Perhaps more importantly is the dissent's argument that Apple could simply shift the payment flow to developers and bypass the whole argument. It could but it isn't going to because its entire business model is built around controlling access to its mobile devices. The Illinois Brick Company sold bricks to companies building structures. Not much else happened.

The Supreme Court decision was blunt: "We decline to green-light monopolistic retailers to exploit their market position in that way. We refuse to rubber-stamp such a blatant evasion of statutory text and judicial precedent."

The dissent said that the direct-purchase argument "exalts form over substance. Instead of focusing on the traditional proximate cause question where the alleged overcharge is first (and thus surely) felt, the Court's test turns on who happens to be in privity of contract with whom."

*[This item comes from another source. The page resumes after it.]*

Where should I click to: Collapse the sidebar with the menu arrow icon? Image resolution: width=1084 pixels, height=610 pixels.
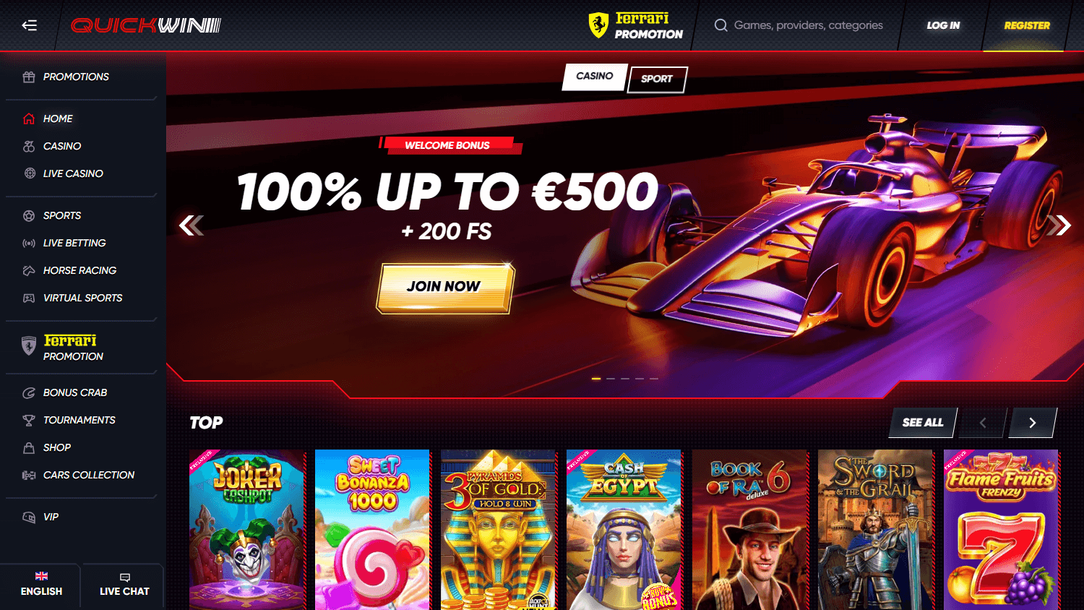click(x=29, y=25)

In a statement to the media, Apple's spokespeople said: "Today's decision means plaintiffs can proceed with their case in district court. We’re confident we will prevail when the facts are presented and that the App Store is not a monopoly by any metric.

"Developers have a number of platforms to choose from to deliver their software — from other apps stores, to Smart TVs to gaming consoles — and we work hard every day to make our store is the best, safest and most competitive in the world."